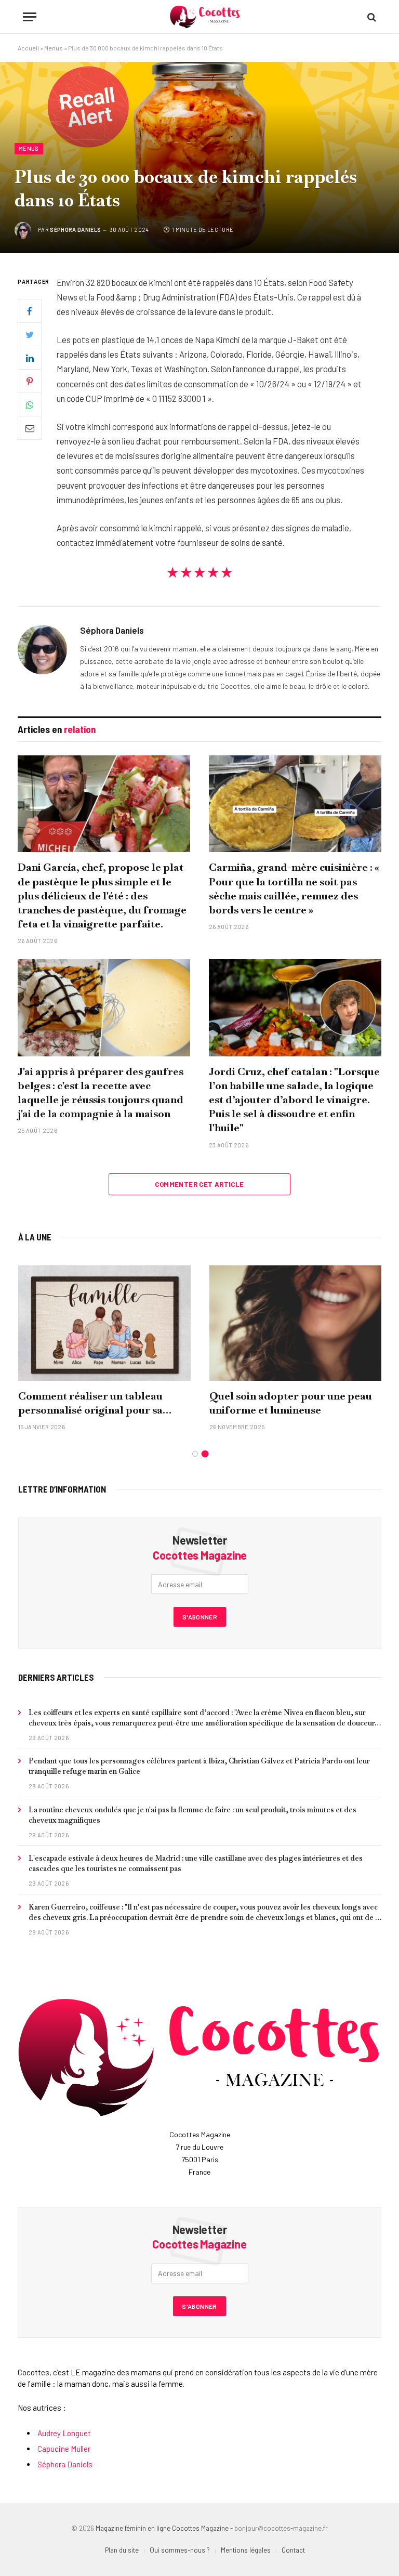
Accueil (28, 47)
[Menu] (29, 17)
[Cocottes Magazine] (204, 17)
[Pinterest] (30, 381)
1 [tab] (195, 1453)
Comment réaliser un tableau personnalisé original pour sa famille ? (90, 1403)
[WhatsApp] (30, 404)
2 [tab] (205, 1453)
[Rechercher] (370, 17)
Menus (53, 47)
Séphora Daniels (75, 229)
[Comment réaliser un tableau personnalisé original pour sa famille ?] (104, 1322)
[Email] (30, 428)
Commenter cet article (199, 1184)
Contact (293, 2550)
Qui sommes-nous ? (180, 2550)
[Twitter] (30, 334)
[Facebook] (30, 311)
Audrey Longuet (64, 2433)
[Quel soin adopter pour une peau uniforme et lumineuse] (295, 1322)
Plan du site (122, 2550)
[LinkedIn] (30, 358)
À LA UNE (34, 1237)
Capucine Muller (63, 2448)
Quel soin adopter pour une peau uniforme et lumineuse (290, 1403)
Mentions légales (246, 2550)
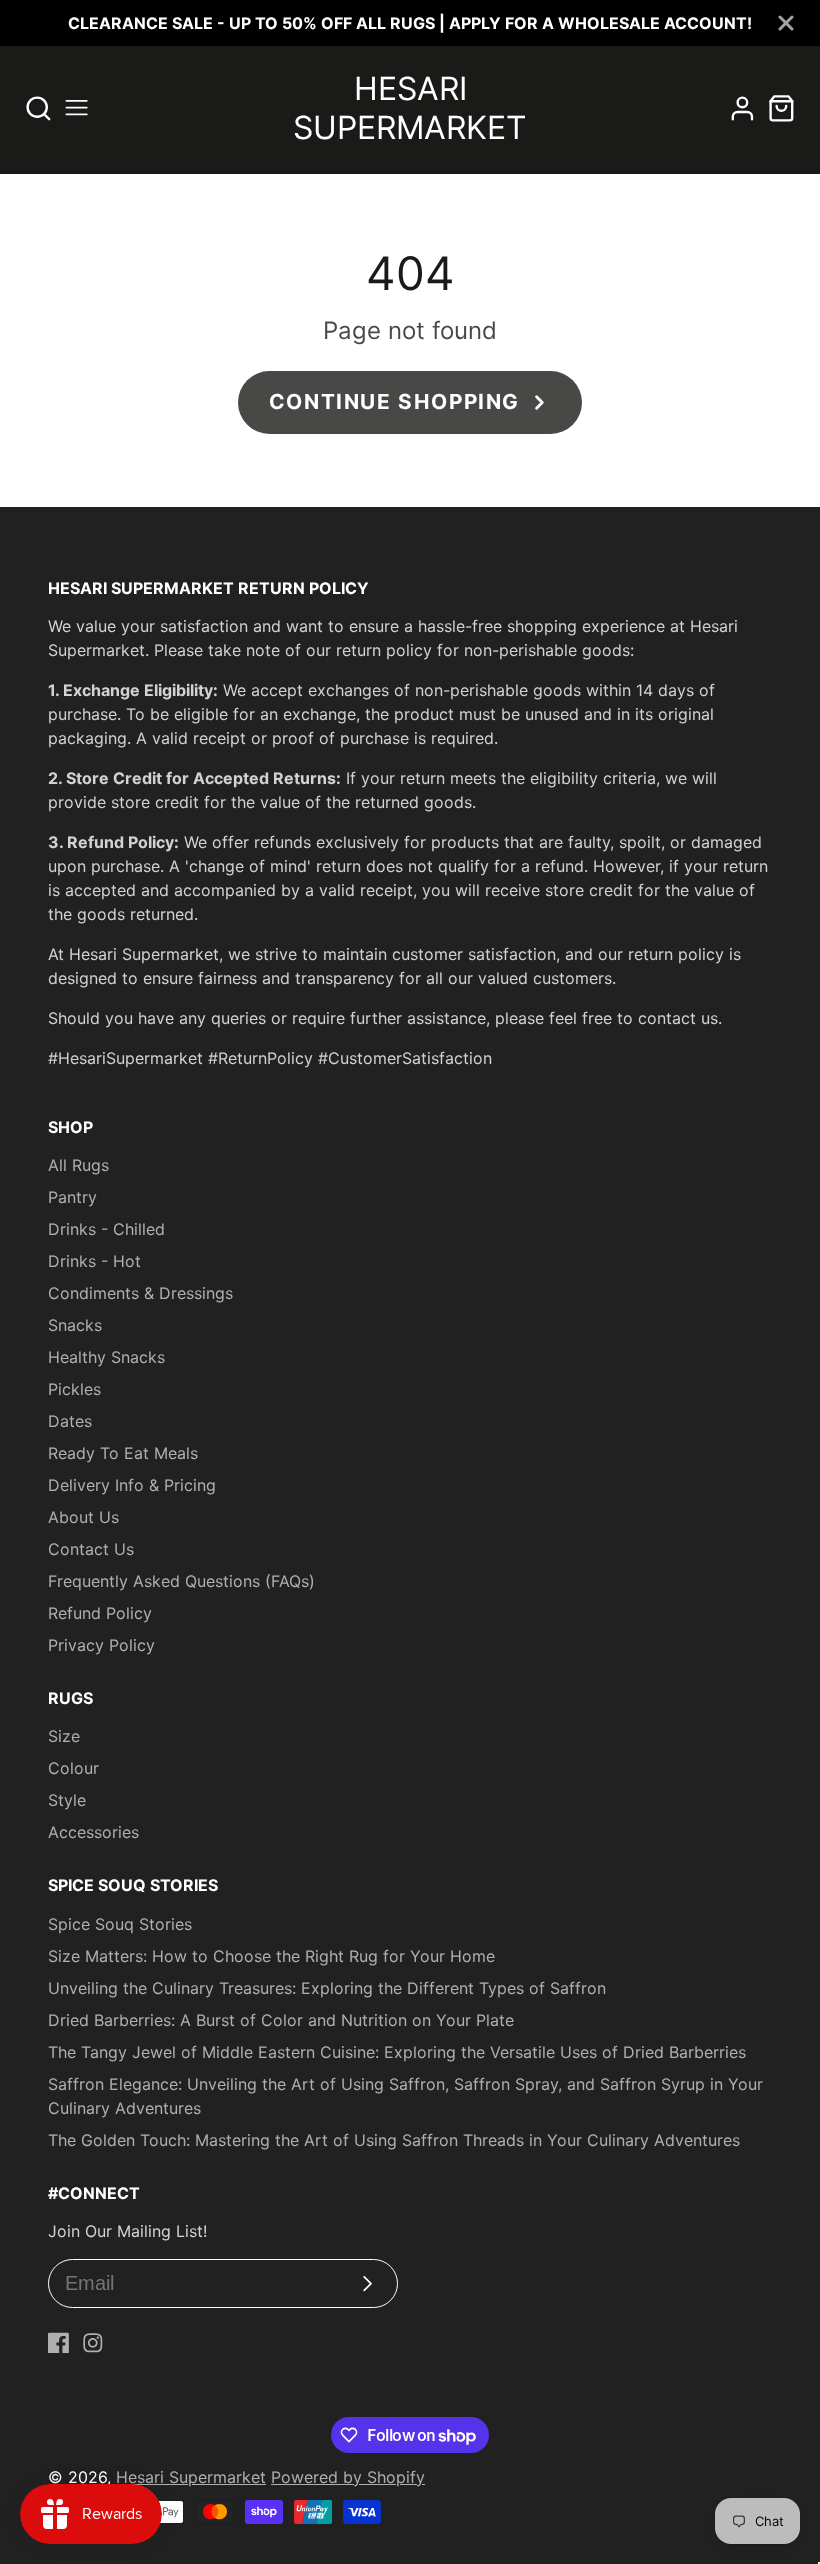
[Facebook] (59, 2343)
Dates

#### EXERCISE OBJECTIVE
Extract the records word for word, from the line containing "[Cocottes Magazine] (204, 17)" through the final line of the records, both included. Leave out the pictures.

#### THE REPLY
[Cocottes Magazine] (204, 17)
[Pinterest] (30, 381)
1 [tab] (195, 1453)
Comment réaliser un tableau personnalisé original pour sa famille ? (90, 1403)
[WhatsApp] (30, 404)
2 [tab] (205, 1453)
[Rechercher] (370, 17)
Menus (53, 47)
Séphora Daniels (75, 229)
[Comment réaliser un tableau personnalisé original pour sa famille ?] (104, 1322)
[Email] (30, 428)
Commenter cet article (199, 1184)
Contact (293, 2550)
Qui sommes-nous ? (180, 2550)
[Twitter] (30, 334)
[Facebook] (30, 311)
Audrey Longuet (64, 2433)
[Quel soin adopter pour une peau uniforme et lumineuse] (295, 1322)
Plan du site (122, 2550)
[LinkedIn] (30, 358)
À LA UNE (34, 1237)
Capucine Muller (63, 2448)
Quel soin adopter pour une peau uniforme et lumineuse (290, 1403)
Mentions légales (246, 2550)
[Facebook] (59, 2343)
Dates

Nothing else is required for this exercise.